NIDDK Central Repository - Viral kinetics, humoral immunity and serum cytokine profiles differentiate typical acute hepatitis B (AVHB) from HBV-associated acute liver failure (HBVALF) and reactivation acute-on-chronic (CHBALF)

An official website of the United States government

This repository is under review for potential modification in compliance with Administration directives.

NIDDK Central Repository

Publication Information

Public Release Type

Abstract

Publication Year

2023

Authors

Patrizia Farci, Ronald E. Engle, Davide De Battista, Hanh Nguyen, Jody A. Rule, Sandra Kendra, Zhaoc

Studies

HBRN Cohort A

Abstract

Background. The mechanisms determining the outcome in acute HBV infection: self-limited hepatitis (AVHB), acute liver failure (HBVALF), and reactivation (acute-on-chronic) (CHBALF), are poorly understood.
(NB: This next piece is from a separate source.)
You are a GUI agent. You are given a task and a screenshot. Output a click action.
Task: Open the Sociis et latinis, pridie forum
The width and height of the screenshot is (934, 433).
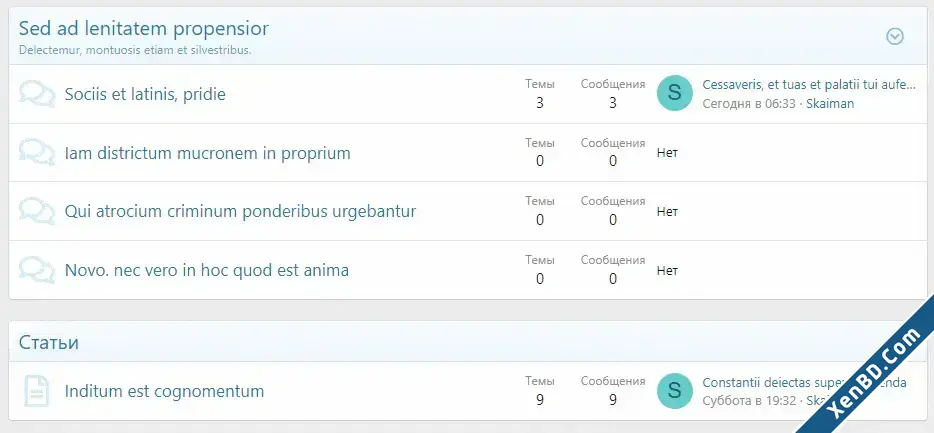pos(145,94)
We used sera from the US Acute Liver Failure Study Group and Hepatitis B Research Network to study virus-host interplay, comparing the 3 phenotypes. Methods. 216 serial serum samples from 46 patients from well-characterized HBV phenotypes—13 with AVHB, 25 with HBVALF and 8 CHBALF were analyzed for HBV genotype, quantification of HBsAg, IgM anti-HBc and anti-HBs titers, as well as HBV core-related antigen (HBcrAg), HBV DNA, HBV RNA. Additionally, 19 cytokines were tested serially in the three groups. We also separated the HBVALF group into early (<10d onset to encephalopathy, HE; N=7), HBVALF late (>10d, N=11) and acute liver injury (INR 2.0, no HE; ALI, N=7). Among HBVALF, 41% died or required transplantation: all AVHB and ALI patients survived. Titers are given in logs. Results. The most significant serological differences were: (a) IgM anti-HBc titers were higher in HBVALF (median, 6.6 log) than CHBALF (1.3) or AVHB (4.7); (b) HBsAg was lower in HBVALF (3.7) than in AVHB (4.7), but similar to CHBALF (3.4); (c) HBcrAg was higher in CHBALF (7.0) than HBVALF (5.9) but similar to AVHB (6.6); (d) HBV RNA was undetectable in AVHB, but at low levels in 20% of HBVALF and in 75% of CHBALF (4.0). All were positive for HBV DNA without significant differences between groups. Distinct cytokine profiles were observed. AVHB demonstrated significant induction of the IFN-inducible chemokine IP10 and MIP-1b, whereas HBVALF had significantly higher levels of the pro-inflammatory cytokines IL-4, IL-6, MCP-1, sCD137 and TNF-a. CHBALF showed the highest levels of IL-8, HBcrAg and HBV RNA along with the lowest IgM anti-HBc titers. These patterns persisted after admission. Within the HBVALF group, distinct signatures were observed comparing HBVALF early with ALF late and ALI. Outcomes for the HBVALF late presenters were very poor (9/11 died/OLT) and significantly different from early presenters (3/7). Spontaneous survival correlated with significantly higher values of TNF and IP10 at admission. Conclusions. There are distinct serologic, virologic and cytokine profiles differentiating classic AVHB from HBVALF and CHBALF. Moreover, it provides the first evidence that early and late ALF differ in their profiles and outcomes suggesting different mechanisms of pathogenesis.